__Instruções de trabalho__.
1. Extraia da entrevista com Gilberto Gil o trecho compreendido entre "Foi interessante ter" e "dúvidas quanto eu.", inclusive.
2. De acordo com a entrevista com Gilberto Gil, quem assinará os cenários do show de Banda Larga Cordel?

__Texto__.
* * * *

De volta à música, Gil diz evitar 'a saudade do ministério'

Durante sua passagem por Nova York, na semana passada, quando, acompanhado do filho Bem, se apresentou por três noites no Joe s Pub, Gilberto Gil fez em entrevista ao jornal O Globo, seu balanço da experiência à frente do Ministério da Cultura. E

Gil ainda afirma que, da mesma forma como foi ministro sem sentir nostalgia do palco, volta a ser artista integralmente sem sentir saudade dos salões e dos figurinos de Brasília. Gil também prepara-se para reestrear no Brasil o show de seu novo disco, Banda Larga Cordel — nos dias 18 e 19 próximos, no Vivo Rio —, que, agora, terá cenários de Hélio Eichbauer, figurinos da Osklen e um novo roteiro.


 


O disco novo marca a sua volta à composição, depois de muitos anos sem compor…
Eu tinha abandonado a composição desde que cheguei ao ministério, e este disco tem pelo menos dez canções novas, feitas neste último ano. Voltei a compor, voltei a trabalhar a minha música. E a realização no estúdio, claro. Eu não entrava em estúdio há mais de seis anos, desde o Kaya n’gan daya. Já não gosto muito de estúdio, não sou daqueles que trabalham com tranqüilidade a artesania do som, prefiro o palco. Mas precisava ir para o estúdio porque a primeira forma das canções sempre passa por lá.


 


Esta é sua primeira entrevista de balanço após deixar o governo. Que avaliação o senhor faz da experiência como ministro?
Foi interessante ter aceitado o cargo. Eu me lembro que Caetano (Veloso) ficou temeroso, e Chico (Buarque) dizia uma coisa muito interessante: “Gil no ministério é muito bom pra nós, mas pra ele talvez não seja” Hoje, após seis anos, gostei muito de ter decidido aceitar ser ministro e dar uma contribuição a um governo que, naquele momento, chegava cercado de tantas dúvidas quanto eu.

* * * *

__Entradas extraídas__.
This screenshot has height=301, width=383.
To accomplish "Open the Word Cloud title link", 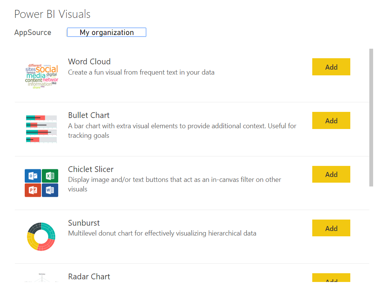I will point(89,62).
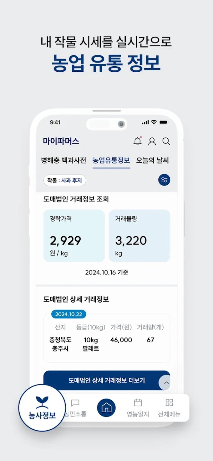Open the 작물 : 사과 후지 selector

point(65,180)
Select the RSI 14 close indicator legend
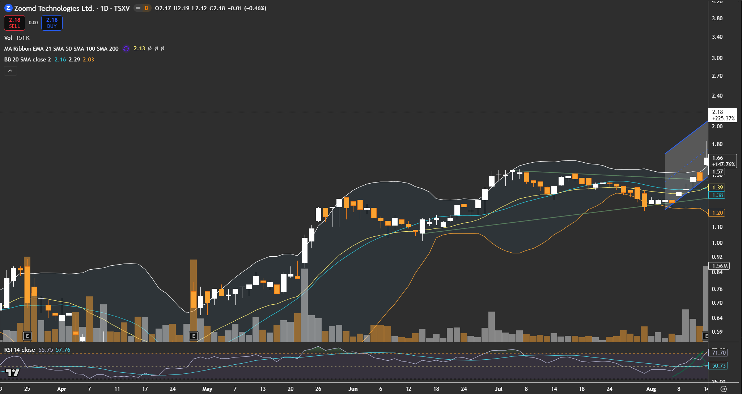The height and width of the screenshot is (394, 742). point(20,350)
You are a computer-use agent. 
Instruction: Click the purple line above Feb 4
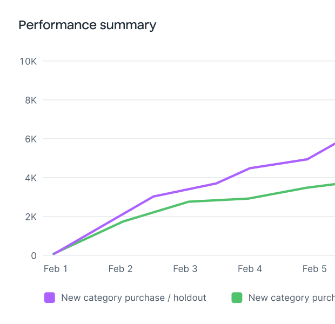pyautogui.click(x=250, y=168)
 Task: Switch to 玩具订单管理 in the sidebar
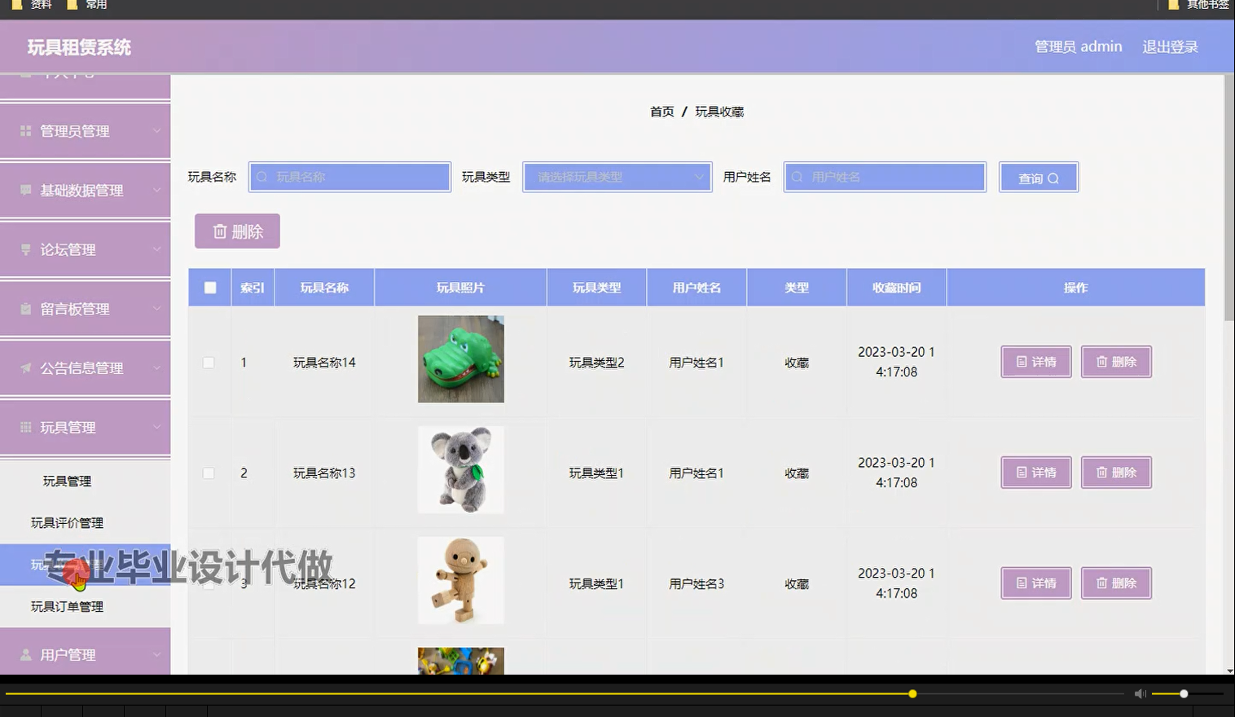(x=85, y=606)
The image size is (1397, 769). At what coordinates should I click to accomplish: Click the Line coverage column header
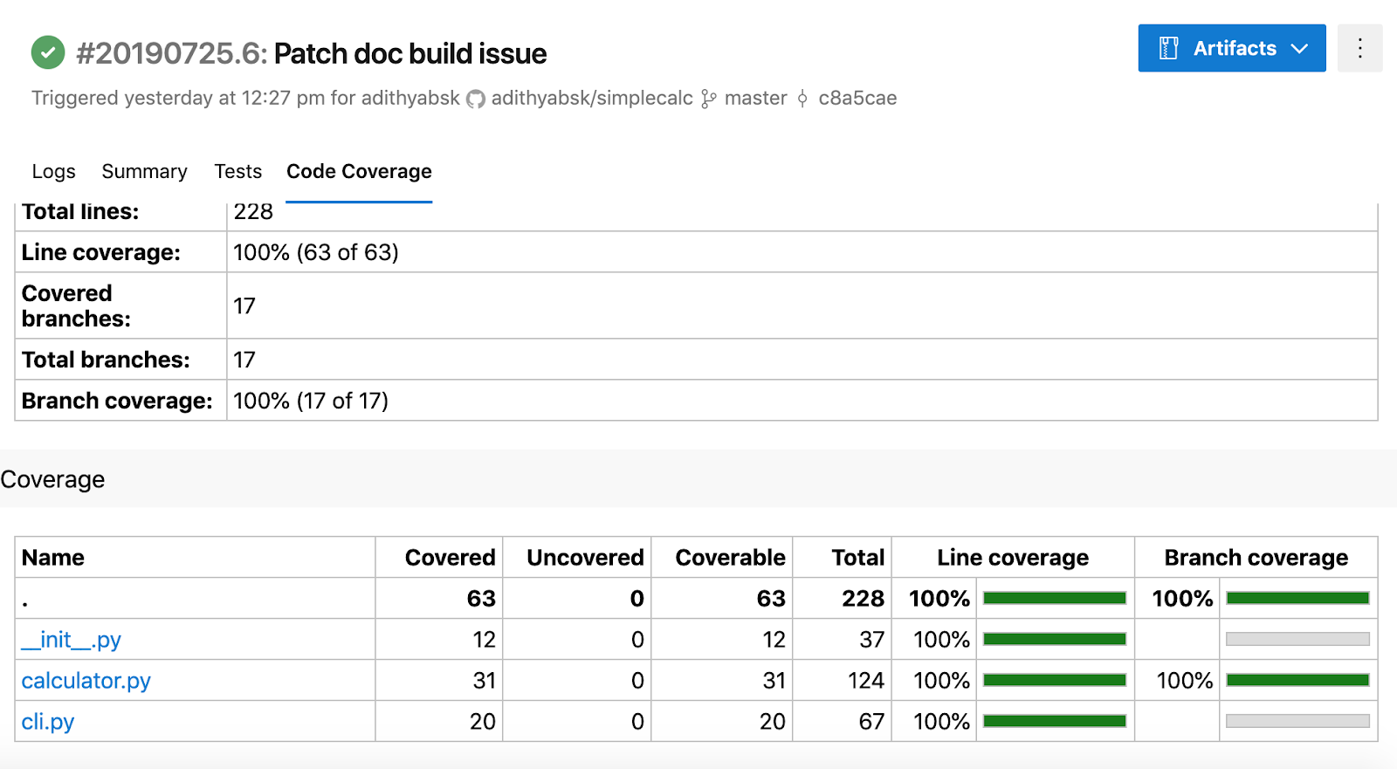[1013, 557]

* * * *

__Respostas do exercício__.
1.
Foi interessante ter aceitado o cargo. Eu me lembro que Caetano (Veloso) ficou temeroso, e Chico (Buarque) dizia uma coisa muito interessante: “Gil no ministério é muito bom pra nós, mas pra ele talvez não seja” Hoje, após seis anos, gostei muito de ter decidido aceitar ser ministro e dar uma contribuição a um governo que, naquele momento, chegava cercado de tantas dúvidas quanto eu.

2. Hélio Eichbauer.